AIM OF THE EXERCISE — Copy the records below exactly.
Start of DATASET EXTRACT
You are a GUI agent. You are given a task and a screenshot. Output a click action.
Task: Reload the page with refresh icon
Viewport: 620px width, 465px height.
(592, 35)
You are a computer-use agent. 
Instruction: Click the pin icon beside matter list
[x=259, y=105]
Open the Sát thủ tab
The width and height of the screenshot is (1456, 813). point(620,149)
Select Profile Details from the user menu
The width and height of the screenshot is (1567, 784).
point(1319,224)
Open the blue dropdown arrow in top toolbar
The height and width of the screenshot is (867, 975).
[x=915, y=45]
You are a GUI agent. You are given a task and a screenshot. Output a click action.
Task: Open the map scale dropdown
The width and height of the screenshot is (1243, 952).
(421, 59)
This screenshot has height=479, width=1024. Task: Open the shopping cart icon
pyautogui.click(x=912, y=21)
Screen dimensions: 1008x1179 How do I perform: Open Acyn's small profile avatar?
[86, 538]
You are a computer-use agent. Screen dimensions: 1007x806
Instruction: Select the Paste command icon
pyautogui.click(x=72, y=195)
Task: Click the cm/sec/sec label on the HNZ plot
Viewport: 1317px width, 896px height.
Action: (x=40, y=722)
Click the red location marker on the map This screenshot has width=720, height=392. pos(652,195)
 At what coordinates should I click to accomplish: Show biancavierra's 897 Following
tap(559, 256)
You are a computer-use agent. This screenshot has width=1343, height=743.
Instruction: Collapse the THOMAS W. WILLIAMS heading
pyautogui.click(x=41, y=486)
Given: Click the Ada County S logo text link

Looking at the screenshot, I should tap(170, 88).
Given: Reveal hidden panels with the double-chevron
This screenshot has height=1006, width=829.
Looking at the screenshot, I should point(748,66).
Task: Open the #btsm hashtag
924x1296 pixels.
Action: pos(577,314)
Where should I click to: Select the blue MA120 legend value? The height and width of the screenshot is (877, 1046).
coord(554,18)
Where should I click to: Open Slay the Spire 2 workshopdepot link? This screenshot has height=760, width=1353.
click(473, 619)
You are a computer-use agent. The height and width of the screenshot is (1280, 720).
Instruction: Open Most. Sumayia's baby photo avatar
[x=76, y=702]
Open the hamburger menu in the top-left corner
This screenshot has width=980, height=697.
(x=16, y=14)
End of DATASET EXTRACT
TASK RESPONSE —
You are a GUI agent. You are given a task and a screenshot. Output a click action.
Task: Reload the page with refresh icon
Viewport: 620px width, 465px height.
(592, 35)
You are a computer-use agent. 
Instruction: Click the pin icon beside matter list
[x=259, y=105]
Open the Sát thủ tab
The width and height of the screenshot is (1456, 813). point(620,149)
Select Profile Details from the user menu
The width and height of the screenshot is (1567, 784).
point(1319,224)
Open the blue dropdown arrow in top toolbar
The height and width of the screenshot is (867, 975).
[x=915, y=45]
You are a GUI agent. You are given a task and a screenshot. Output a click action.
Task: Open the map scale dropdown
The width and height of the screenshot is (1243, 952).
(421, 59)
This screenshot has height=479, width=1024. Task: Open the shopping cart icon
pyautogui.click(x=912, y=21)
Screen dimensions: 1008x1179 How do I perform: Open Acyn's small profile avatar?
[86, 538]
You are a computer-use agent. Screen dimensions: 1007x806
Instruction: Select the Paste command icon
pyautogui.click(x=72, y=195)
Task: Click the cm/sec/sec label on the HNZ plot
Viewport: 1317px width, 896px height.
Action: (x=40, y=722)
Click the red location marker on the map This screenshot has width=720, height=392. pos(652,195)
 At what coordinates should I click to accomplish: Show biancavierra's 897 Following
tap(559, 256)
You are a computer-use agent. This screenshot has width=1343, height=743.
Instruction: Collapse the THOMAS W. WILLIAMS heading
pyautogui.click(x=41, y=486)
Given: Click the Ada County S logo text link

Looking at the screenshot, I should tap(170, 88).
Given: Reveal hidden panels with the double-chevron
This screenshot has height=1006, width=829.
Looking at the screenshot, I should point(748,66).
Task: Open the #btsm hashtag
924x1296 pixels.
Action: pos(577,314)
Where should I click to: Select the blue MA120 legend value? The height and width of the screenshot is (877, 1046).
coord(554,18)
Where should I click to: Open Slay the Spire 2 workshopdepot link? This screenshot has height=760, width=1353.
click(473, 619)
You are a computer-use agent. The height and width of the screenshot is (1280, 720).
Instruction: Open Most. Sumayia's baby photo avatar
[x=76, y=702]
Open the hamburger menu in the top-left corner
This screenshot has width=980, height=697.
(x=16, y=14)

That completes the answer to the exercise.